**SET PROBLEM**
Write the next part of the forum thread about whether a Schutzhund dog should pull or push on the grip, picking up after its final sentence.

**TEXT TO READ**
**********

I know Ivan likes pulling. But with my older SchH dog, he wanted him to push during stick hits. He knows how competitive we are. He told me that we would loose a couple points for the grip because he pulls so hard. So we worked on pushing durng stick hits for 2 or 3 seminars Here's a video of his SchH II showing how he pulls (watch to the end, it's not a long video). He's never had a problem with the out before until this trial--problems always show up on trial day don't they? 
http://www.blip.tv/file/521113


----------



## Dan Brigham (Jul 23, 2009)

Sue Miller said:


> Don't worry guys, I'm not going to try to change him. I like pulling & I know that I've heard lots of judges talk about "impeding the progress of the helper" & how can a dog do that if he's pushing? I think it's natural for a dog to pull--maybe, as Dan mentioned, for different reasons. Unless they are taught to push, is there a dog anyone knows of that naturally pushes? Maybe if the helper is up against a wall & the dog can wrestle with him the dog will naturally push? But why would a dog naturally push unless he was conditioned to.

**********

**SUPPLIED DATA**

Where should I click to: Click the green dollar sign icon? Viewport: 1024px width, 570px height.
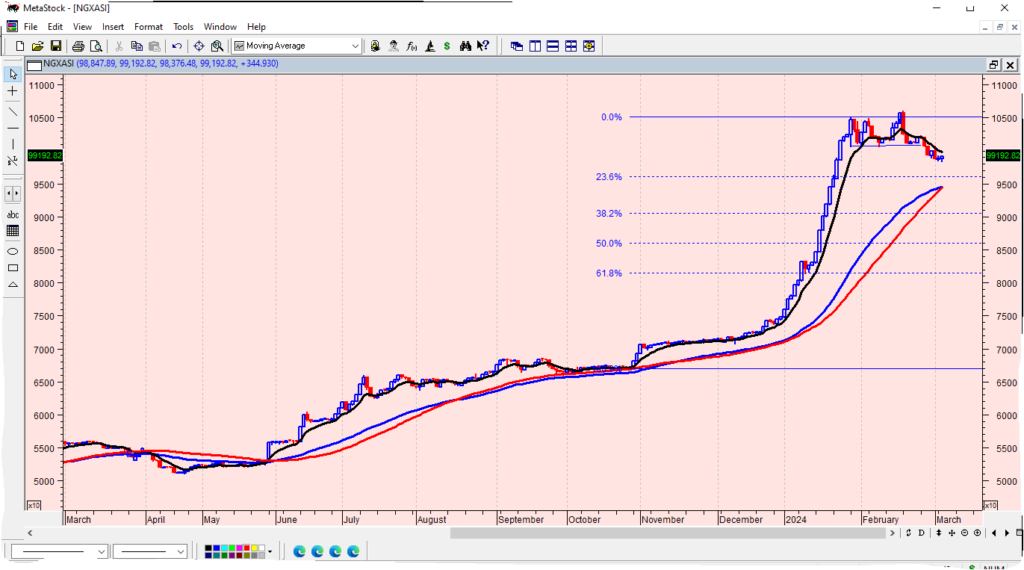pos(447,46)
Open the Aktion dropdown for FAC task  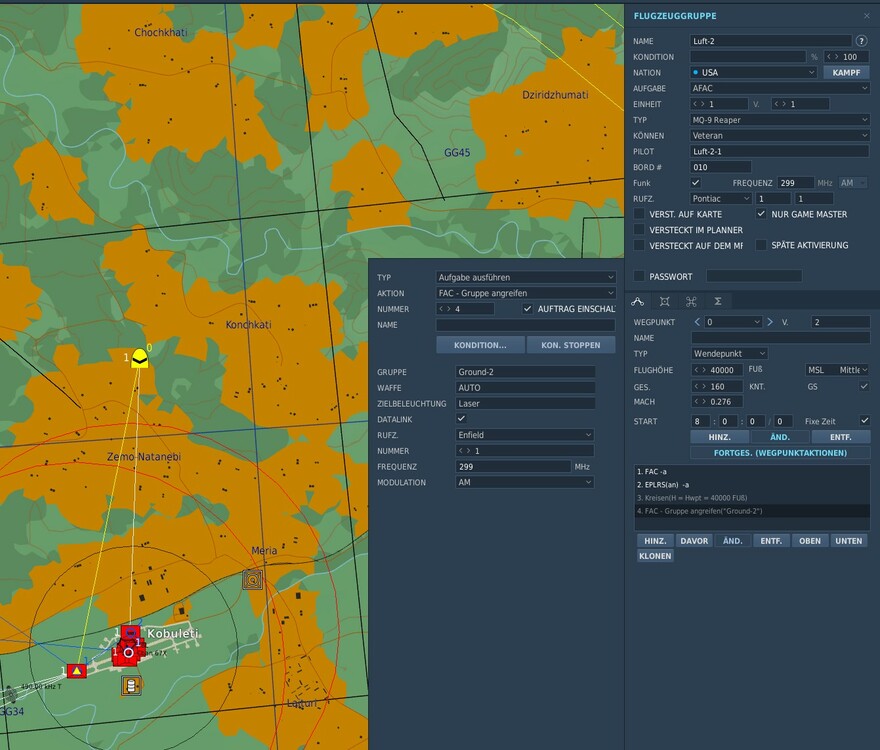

**********

**EXPECTED ANSWER**
> 
> http://www.blip.tv/file/521113


I have a GSD that is a natural pusher. He learned as a youngster that he liked to go through the man and put him on his ass. His favorite on the escape bite is to put the helper on his face in the mud. He is great at teaching new helpers to not to try to outrun the dog as this just helps him use their own energy against them. Advanced level helpers can still be caught off-guard by him but mostly have the tools to deal with this approach. 

He chose his fighting style and after seeing how well it worked for him decided that trying to change it was probably futile.


----------



## Mike Scheiber (Feb 17, 2008)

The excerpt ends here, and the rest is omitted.